## Source extract:
<<<<

Ms. Hannam has lectured and written on regulatory developments in corporate and securities law. Ms. Hannam also plays an important role in professional development while at major law firms in New York. She serves as a member of Recruiting Committees, conducting training programs for junior banking associates, and devoting significant time to the firms’ on-going training for new lawyers. Ms. Hannam is a popular and highly sought-after speaker that affords companies, organizations and individuals the privilege of hosting seminars that increase their knowledge base in our various areas of expertise.
Ms. Hannam has a wide range of experience in securitizations and structured finance transactions, private placements, other types of corporate finance, mergers and acquisitions and securities law. While practicing law in major law firms in New York, Ms. Hannam’s corporate and finance practice consisted of representing banks, commercial finance companies, national insurance companies and other financial institutions. She also represented issuers, investors and initial purchasers in securities offerings and mergers and acquisitions transactions.
Some significant transactions include:
*Advised a full-service global investment banking and securities firm in its global review of entities and investments that must be reported to the Board of Governors of the Federal Reserve System on an Annual Report Form FRY-6 and Form FRY-10.
*Represented a Toronto based private equity investment firm and holding company in a $2,350,000,000 asset deal in connection with its acquisition of the Health Group of Eastman Kodak Company the leading provider of medical and healthcare information technology solutions.
*Represented a Toronto based private equity investment firm and holding company in connection with a C$2,000,000,000 asset deal for Loews Cineplex Entertainment Corporation.

>>>>

## Provided material:
<<<<

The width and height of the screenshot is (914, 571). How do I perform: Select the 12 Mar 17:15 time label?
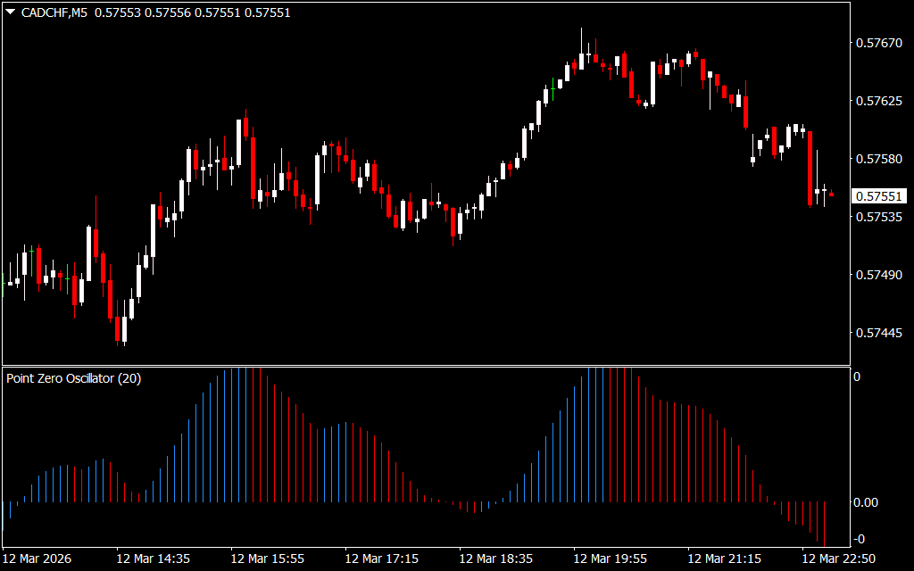[x=381, y=559]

>>>>

## Brief 1:
Answer the following from the profile of Ms. Hannam:
(a) What kinds of clients did her corporate and finance practice represent while she practiced at major law firms in New York?
(b) Which two forms are named in connection with reporting to the Board of Governors of the Federal Reserve System?
(c) What was the value of the asset deal for the acquisition of the Health Group of Eastman Kodak Company?
## Brief 2:
List every type of party that, according to the profile of Ms. Hannam, she represented in securities offerings and mergers and acquisitions transactions.
## Brief 3:
Resume the profile of Ms. Hannam from the point at which it stops.

## Written answer 1:
(a) Banks, commercial finance companies, national insurance companies and other financial institutions.
(b) Annual Report Form FRY-6 and Form FRY-10.
(c) $2,350,000,000.

## Written answer 2:
Issuers, investors, initial purchasers

## Written answer 3:
*Represented a private equity firm in its $18,000,000 acquisition of selected Dunkin’ Donuts franchises out of bankruptcy.
*Represented the world’s largest office products company, on an on-going basis.
*Represented a media data company in its merger of a non-United States operation that defines the global standard in online audience measurement with a television rating company to form a 50-50 joint venture to measure television audiences in 30 countries. The joint venture combined revenues of about $110 million and employed 1,800 people.
*Represented one of the world’s leading financial service providers in the $2,650,000,000 acquisition by a commercial jet aircraft leasing company. The transaction included the acquisition of 102 commercial aircraft and 11 Airbus airplanes.
*Lead attorney representing a health-care products company in connection with the negotiation with a major university and other parties of a license agreement, consent and collaboration and option agreements.
*Represented the world’s largest supplier of commercial airplane assemblies and components in connection with its registration statement on Form S-1 with the Securities and Exchange Commission relating to a proposed initial public offering of its common stock.
J.D. and a certificate in business and public policy in The Wharton Certificate Program, University of Pennsylvania Law School, 2003
J.D. candidate and opportunity to participate in the Harvard Law School Exchange Program, University of California, Berkeley School of Law (Boalt Hall)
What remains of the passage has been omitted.